There were 638 Covid-19 patients in hospital, down from 684 on Monday.

However, the number who are in intensive care rose to 130, up from 126.

The HSE forecast two weeks ago that nearly one in two of the 301 permanent intensive care beds could be occupied by a Covid-19 patient by the end of this month.

Younger unvaccinated pat- ients continue to feature among the most seriously ill from the virus.

Dr Holohan said: “We know what we are asking people to do to help suppress the spread of disease in our communities is very difficult. If we all make a concerted effort, it can make a difference.”

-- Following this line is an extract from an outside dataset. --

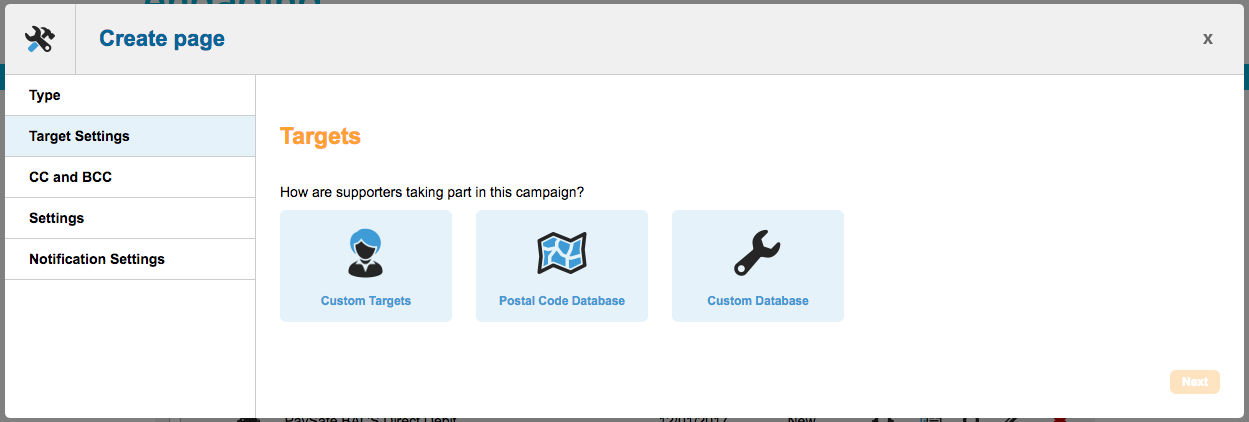
Task: Choose the Postal Code Database map icon
Action: 561,253

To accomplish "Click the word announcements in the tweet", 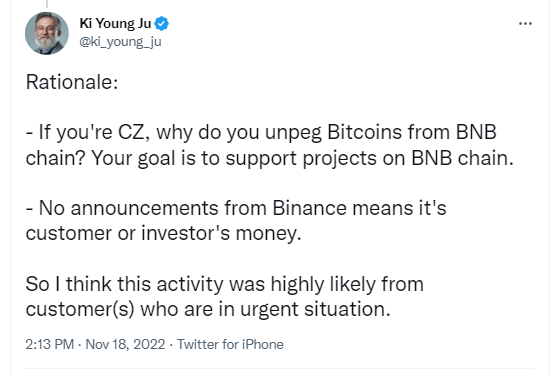I will click(144, 208).

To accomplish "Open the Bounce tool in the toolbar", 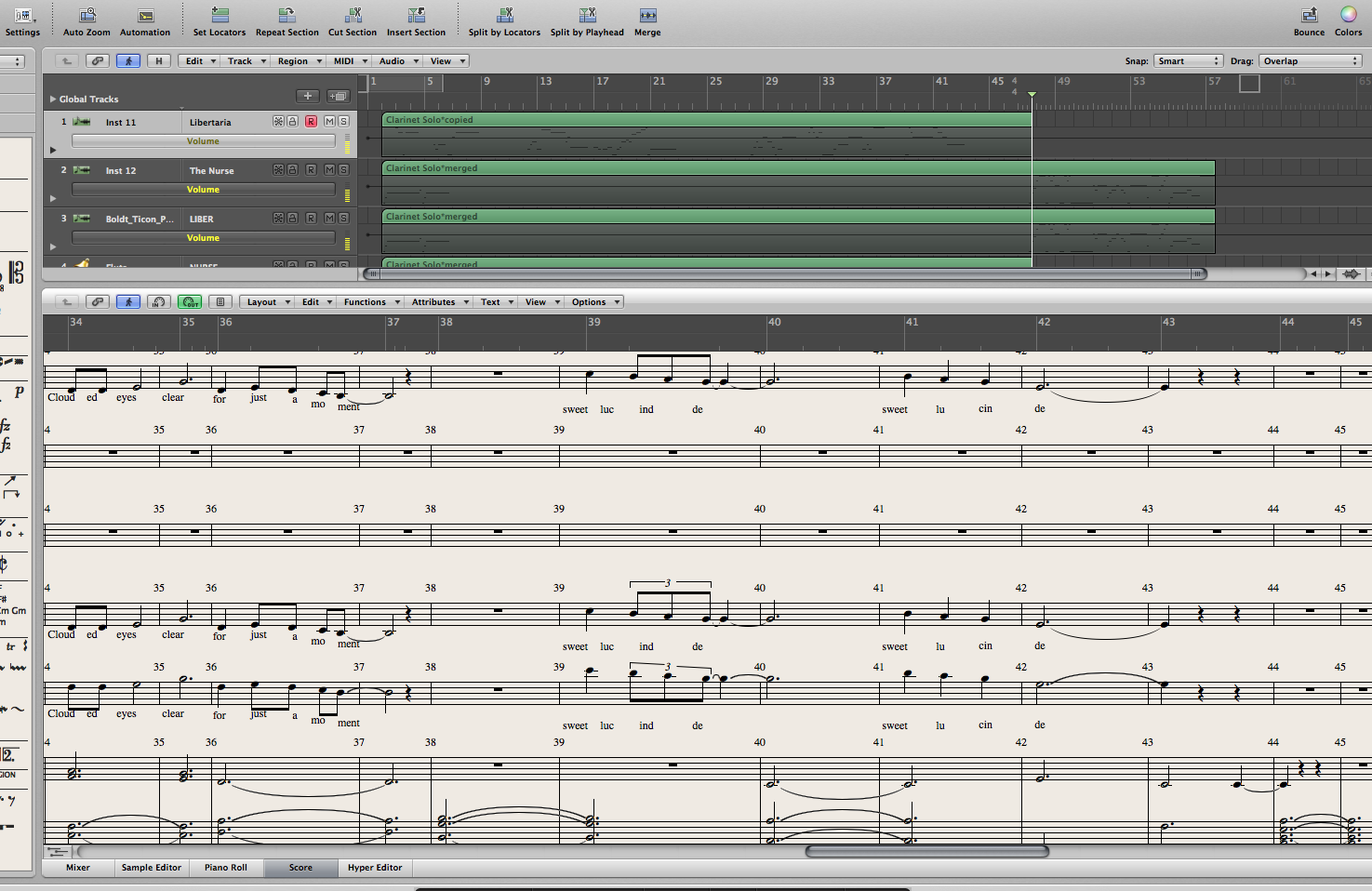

The HSE is planning to roll out up to 200,000 booster vaccines this week amid evidence the jabs are already having a significant effect in protecting the oldest age groups.

Dr Holohan said that over the coming weeks people should focus on five key actions to reduce their risk and keep themselves and their loved ones safe.

If you have cold- or flu-like symptoms, isolate immediately and get a PCR test, not an antigen test. Prioritise who you need to meet. Opt to meet outdoors and open
windows when indoors. He also advised that people should wear a mask properly, make sure they use the right test and understand what the test result means.

HSE testing centres remained under severe pressure yesterday, with no online appointments available in several counties, including Dublin and Cork.

A record 26,000 people were swabbed at the centres on Monday, although the system was originally designed to cater for only 15,000 tests a day.

The HSE has now entered into deals with private companies in a bid to increase capacity and hire extra staff.

Dr Nuala O’Connor of the Irish College of General Practitioners said if people with symptoms faced a delay in getting a test appointment, they should continue to self-isolate.

“If you have symptoms of infection, you should be self-isolating, staying at home and away from work for at least 48 hours until after your symptoms resolve, or longer if you turn out to be Covid positive,” she said.

“So if there’s going to be a day or two delay in getting a PCR test, what you do yourself doesn’t actually change.

“In Donegal, there’s loads of tests available today. It was a hotspot a few weeks ago. Cork happens to be a hotspot today, there’s a lot of Covid circulating in Cork, like many counties, and that’s why the delay is there.

“If we want to be able to have a nice Christmas, we all need to be careful about who we meet, the number we meet and reduce social contacts. The virus spreads when we get together.”